If you are transferring the designs to stitch on a home sewing machine or to embroider by hand you may find these methods helpful:

CENTERING – MeadowLyon Block Patterns have  “centering lines”  for easy placement.    I think the easiest way to find the center of a square is to draw lines with a disappearing marker or simply a length of thread, diagonally both ways,  from corner to corner.  Poke a pin through the center of the pattern into the center indicated on the fabric.  Using the “centering lines”,  measure* to assure they are parallel to the outer lines of the fabric “block.” ( * Of course I  “eyeball” it and you probably will too!)

TRACING – Place the paper pattern on a light box, an empty picture frame with glass, or a window.  Tape in place.  Next place the fabric over it and center it using the convenient centering cross-lines.  Tape in place.  Trace the design onto the fabric with  a.) a washable marker or washable fabric marker;  b.) a disappearing marker;  c.) tailor’s chalk pencil;  d.) a carbon leaded pencil that will wash out.  There are lots of great products on the market! You can even get a white Clover marker to use on dark fabrics.

TRANSFERRING BY CARBON – On a hard surface, place a transferring medium such as dressmaker’s carbon* or “Saral” carbons over the fabric.  Next place the paper pattern on top and trace over it with a ball point pen or stylus.  (* Personally I do not like the carbon that is purple.  It’s wet and smears all over!)

CREATE A STENCILOption A – Stitch through the paper pattern and after placing it on the fabric use a pounce pad to make through the “stencil.”  This is convenient if you need to transfer the same design many times.  Option B – Lay :” Bridal Tulle” over the pattern and trace with a fine line, permanent marker.  When you want to transfer the pattern, lay the Tulle over the fabric, pin in place,  and draw over the line with a chalk pencil.  The chalk line will go through the holes of the Tulle to the fabric.

TRANSFER PENCILS – The latest tool is a great one. The transfer pencil (made by Fons and Porters and other brands too) create an iron-on stencil just like the old embroidery transfers.  Simply turn the block pattern over, place it on a light box or window, and draw the line on the back of the block.  When you’ve finished you’ll be able the place the block (right side up) over your fabric and “iron on” the stitching line.

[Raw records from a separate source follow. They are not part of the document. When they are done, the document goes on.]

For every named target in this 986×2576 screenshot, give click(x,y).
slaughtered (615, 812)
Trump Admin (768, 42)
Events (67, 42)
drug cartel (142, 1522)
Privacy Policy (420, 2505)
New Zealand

TEAR AWAY –  Option A – Trace the design from the pattern onto a tear away paper such as that sold through Golden Threads.  Adhere the tissue to your fabric with pins or spray adhesive.  Sew through the paper and tear away.  Option B – Lay “Press n’ Seal” plastic wrap over the paper pattern.  Trace the design onto the film with a washable marker*.  Stick the film to your fabric and stitch through it.  Tear away.  ( * Always test the marker in a trial run first.  Vis-a-vis markers for transparencies, Dry erase markers and permanent markers work well on the film, BUT, if you are using a long-arm machine, the heat of the needle may “set” vestiges of marker in your fabric.)

 

LONG-ARM MACHINE QUILTING – Of course you can place the pattern on the bed of your quilting machine table and follow the line with your laser or pointer.  If you’re working from the front of the machine, DeLoa Jones suggests you place the pattern on a cookie sheet and adjust the laser to the page.   You’ll still need to find the center of the block and direct your laser to that point.  Then you can move to one of the starting points on the continuous-line block pattern and begin stitching.